O novo ajuste, às vésperas do final da primeira quinzena (quando a demanda começa a registrar redução) dá perfeita ideia dos níveis de disponibilidade de aves vivas, bastante restritos. Ou seja: o preço alcançado é reflexo, apenas, da imutável lei de oferta e procura.

Ainda assim, sempre haverá quem considere os reajustes excessivos. Para estes casos é bom lembrar que, apesar de tudo, o preço médio deste ano em Minas Gerais permanece mais de 8% aquém do registrado no mesmo período de 2017.
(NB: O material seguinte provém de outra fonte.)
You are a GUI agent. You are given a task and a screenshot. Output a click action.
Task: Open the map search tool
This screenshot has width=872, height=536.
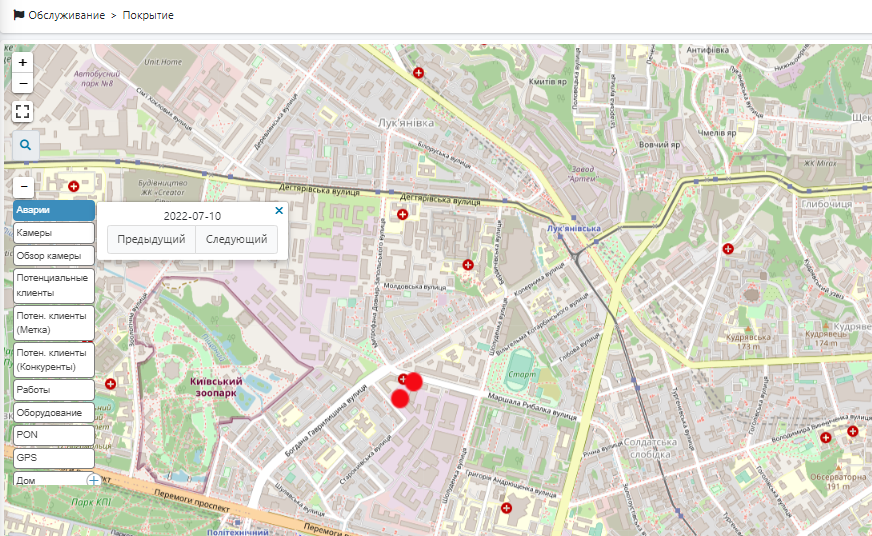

O mesmo raciocínio é aplicável ao frango vivo comercializado no interior paulista, onde a cotação do produto – após chegar a R$3,20/kg no último sábado, 9 – permaneceu inalterada nos últimos três dias: as altas, mensal e anual, chegam a 39% e 28%. Mas na média do ano o valor alcançado permanece 5% abaixo do que foi obtido no primeiro semestre de 2017.
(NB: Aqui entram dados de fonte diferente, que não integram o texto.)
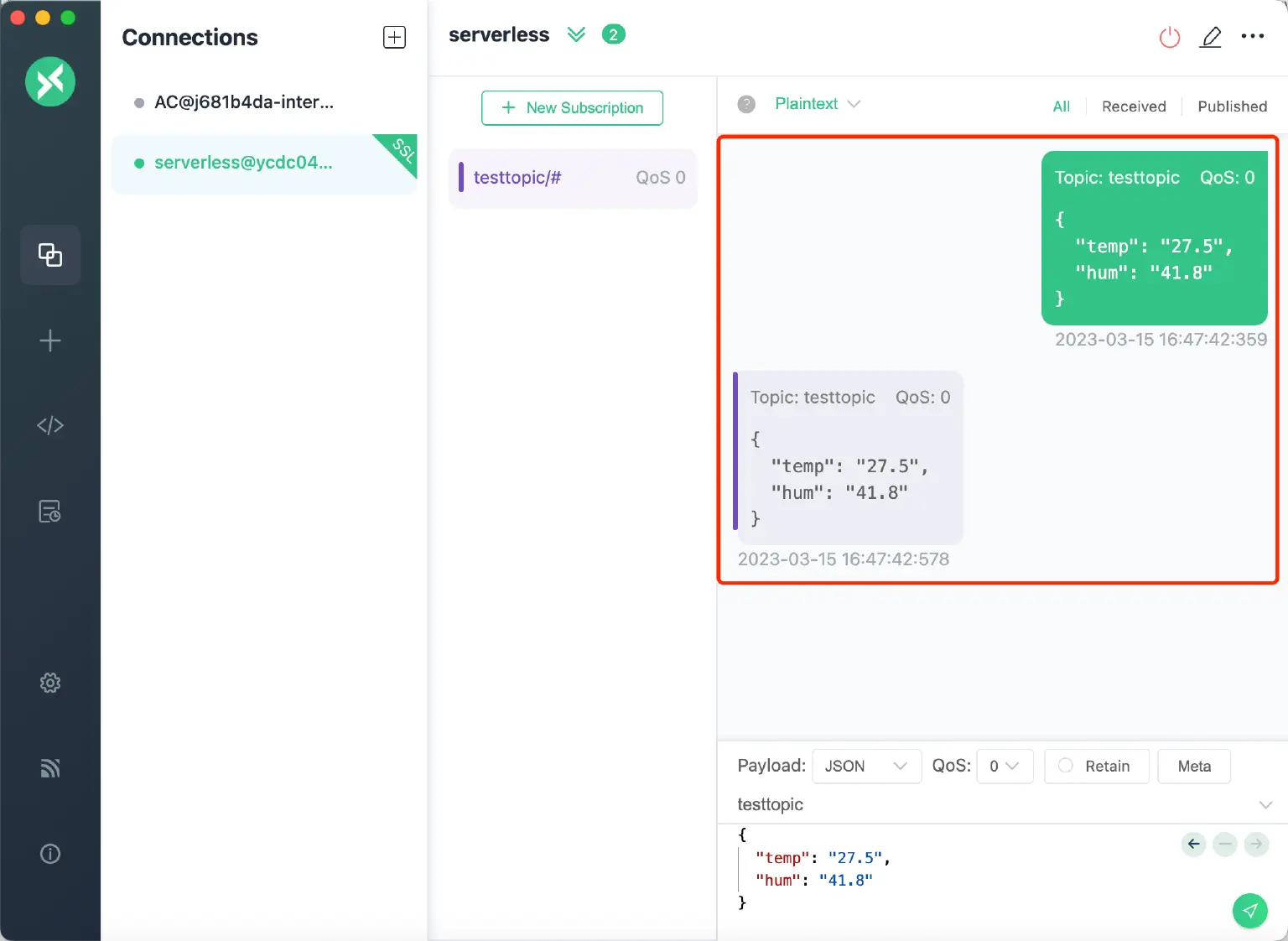Open the more options ellipsis menu
This screenshot has height=941, width=1288.
click(1252, 36)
A despeito da estabilidade, o frango vivo paulista continua operando em mercado firme e com oferta ainda aquém da demanda observada neste momento. Ou seja: poderia obter novos ajustes. Mas esbarra, na ponta final do processo, com o limitado poder aquisitivo do consumidor que, impedindo a valorização do frango abatido, obsta também os avanços da ave viva.